Before we begin, it’s worth mentioning that there’s no magic button that will take a rambling document and transform it into a highly ordered manuscript. There’s going to be a little bit of formatting involved. But not much, we promise.
Essentially the way the automated contents feature works is that Word scans the document for any text formatted as either Heading 1, 2, or 3. Then it uses these to create the contents sections.
The two Headings formats also stand for different things. Heading 1 is for new sections or chapters. While Heading 2 creates sub-sections within the last main section, and Heading 3 subheadings within those.
So, the first thing to do is to go to your document and highlight the text that will make up your first section/chapter heading. This shouldn’t be the title, which should have the Title styling applied.
Now, make sure the Home tab is selected on the ribbon at the top of the page, then go over to Heading 1 in the Styles section and click on it.
The text will turn into a large font, most likely in a blue colour, thus indicating that it’s now in a Heading 1 format.
Repeat this step for all your main section headings throughout the document.
If you have subsections you want to include, then be sure to use the same method as described above, but this time selecting the Heading 2 or Heading 3 style.
How do I create an automated table of contents?
With all of your headings and subheadings formatted, it’s now time to create the table of contents.
Choose where you want the table to appear by clicking on that area of the document. Then go up to the menu ribbon at the top of the page and select the References section.
On the left you will see an icon for Table of Contents. Clicking on this opens up a drop-down menu that has three options.
The top two are automated tables that behave in basically the same way, with the only difference being that the first labels the table as Contents, while the second uses the nomenclature Table of Contents. The last is a Manual option, if you just want to write the whole thing yourself which you probably don’t.
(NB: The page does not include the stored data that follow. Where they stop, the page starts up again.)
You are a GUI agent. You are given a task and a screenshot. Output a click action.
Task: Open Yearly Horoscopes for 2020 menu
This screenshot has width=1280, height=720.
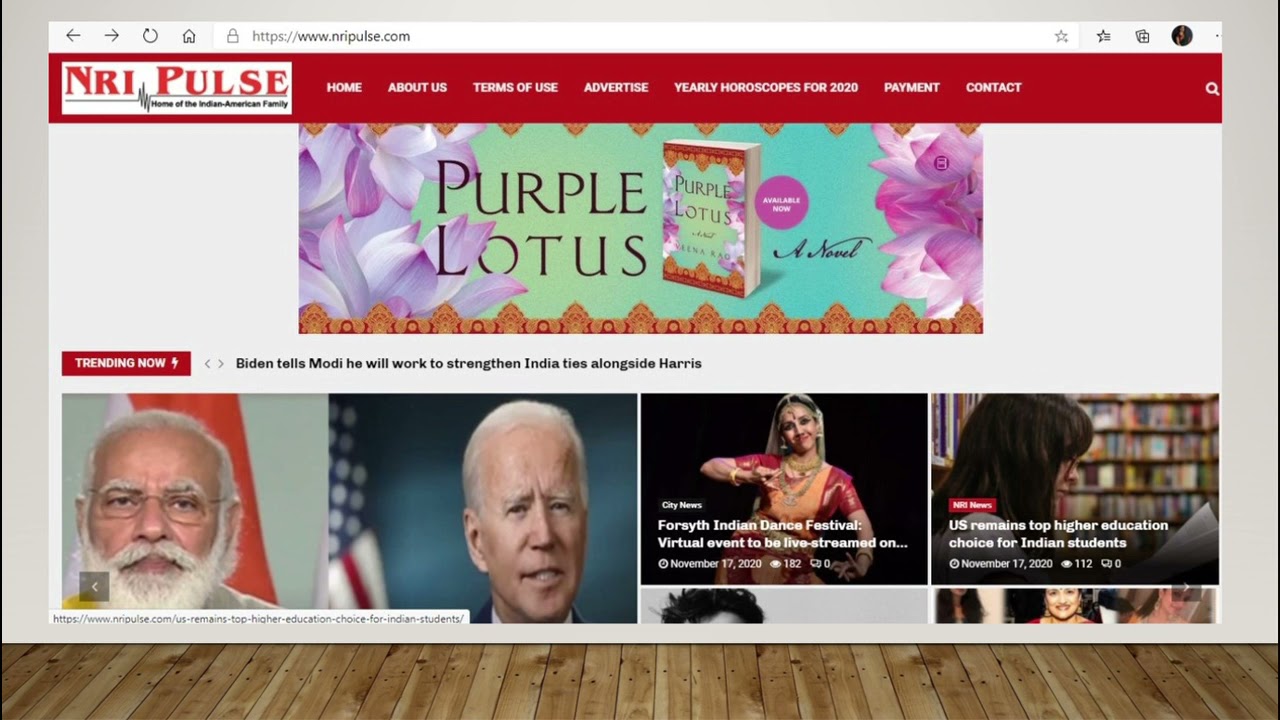coord(766,88)
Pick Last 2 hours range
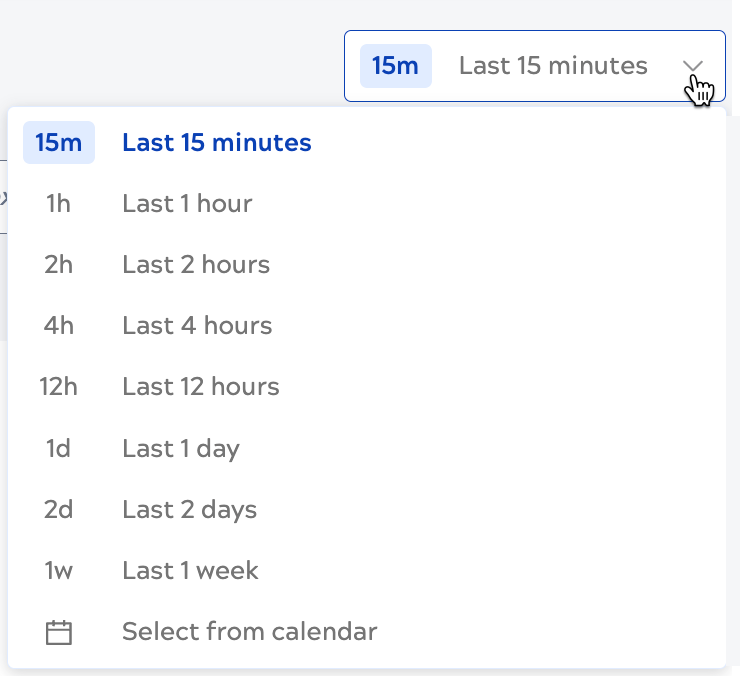Image resolution: width=740 pixels, height=676 pixels. coord(196,265)
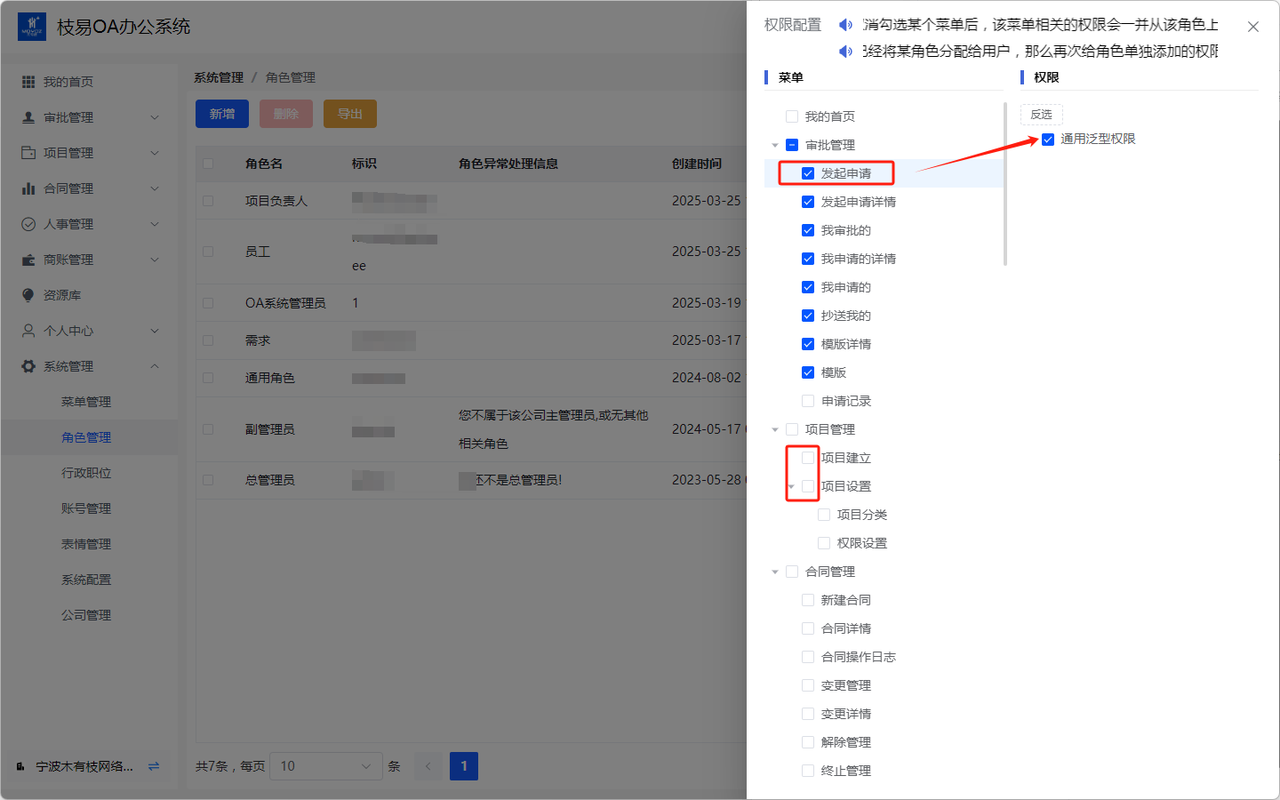Screen dimensions: 1280x800
Task: Close the 权限配置 panel with X
Action: point(1253,27)
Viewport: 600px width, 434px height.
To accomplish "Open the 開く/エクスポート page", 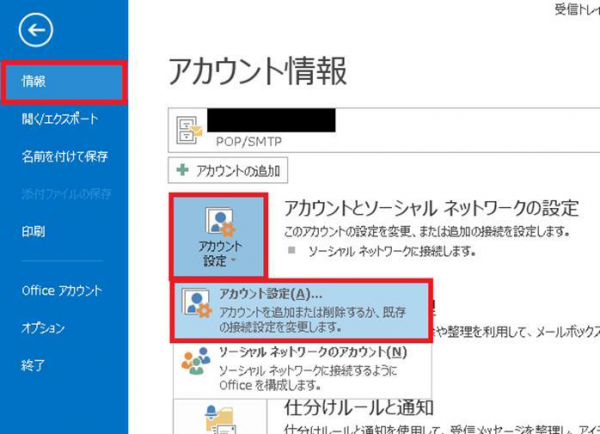I will [59, 119].
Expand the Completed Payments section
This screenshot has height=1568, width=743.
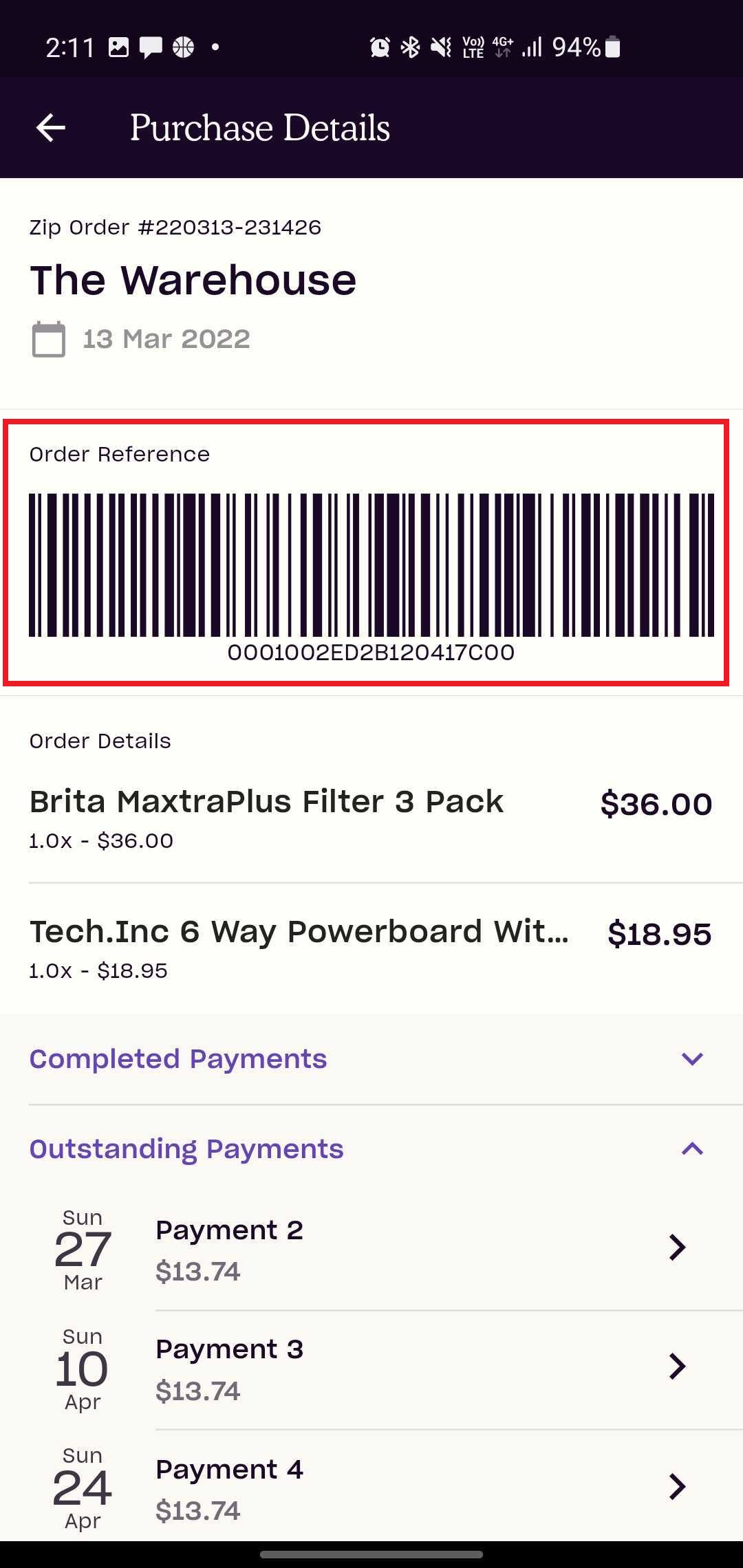(x=372, y=1059)
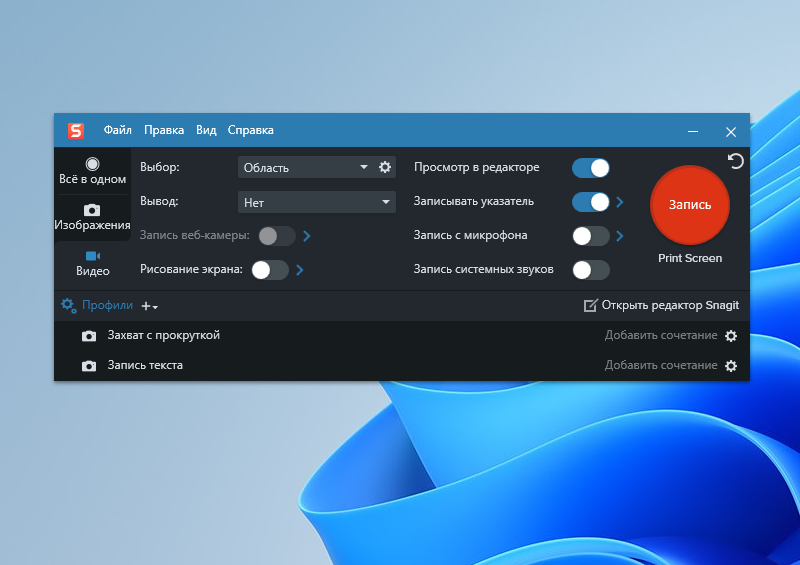
Task: Toggle Рисование экрана switch on
Action: 270,270
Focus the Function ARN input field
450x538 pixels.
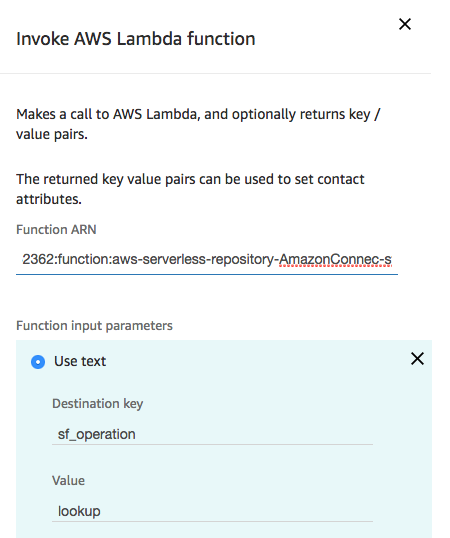click(207, 259)
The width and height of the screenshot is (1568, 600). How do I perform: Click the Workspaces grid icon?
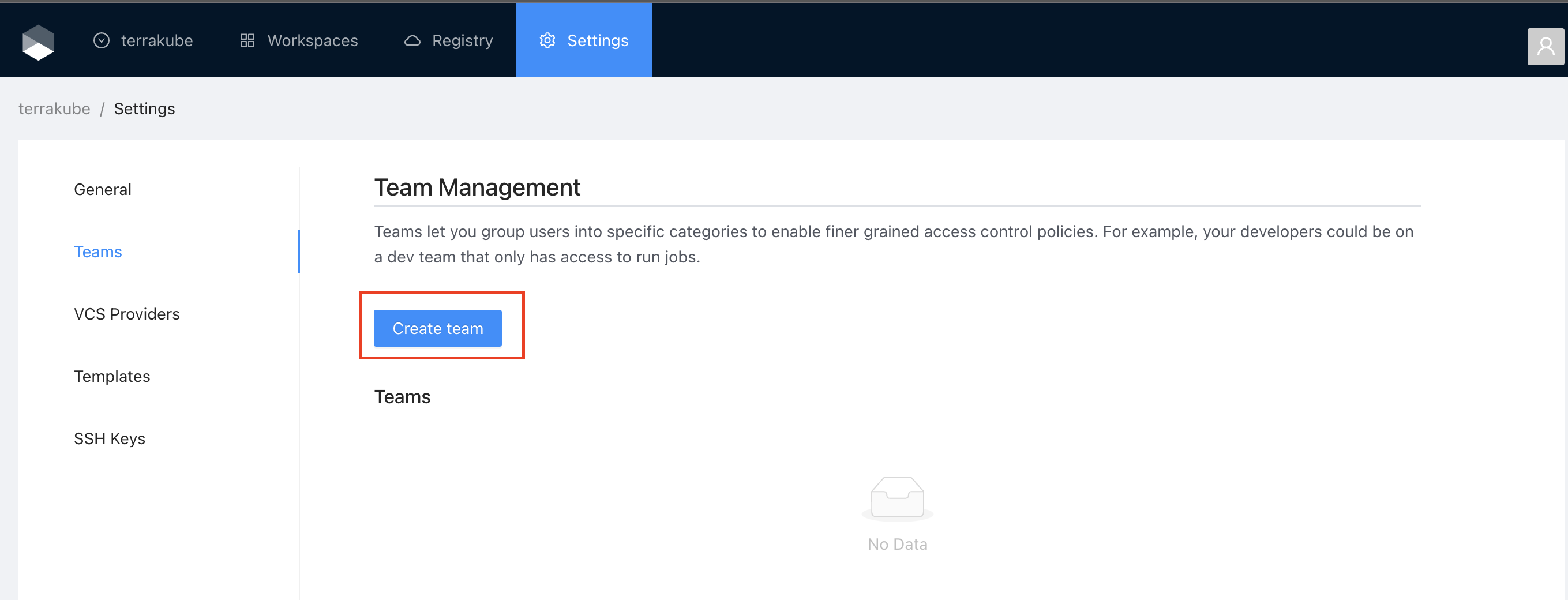[x=247, y=41]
So select either the first or second option and you will see a contents table appear, using all of the heading styles you selected.
All the text will be the same as it appears in the main document, because this is where the contents are drawn from.
If you decide to change anything then you’ll need to edit the document rather than the table. It’s worth noting that the contents won’t automatically update though, so once you’ve made an adjustment you’ll need to click anywhere on the table and look for the menu in the upper left corner.
Click Update Table and your new text should appear in the contents below. Selecting the drop-down menu option to the left of Update Table will allow you to either change the style of the table, or delete it entirely if it’s not to your liking.
This, then, is a quick way to smarten up your written creations, while making them easier to navigate. Your readers will be pleased.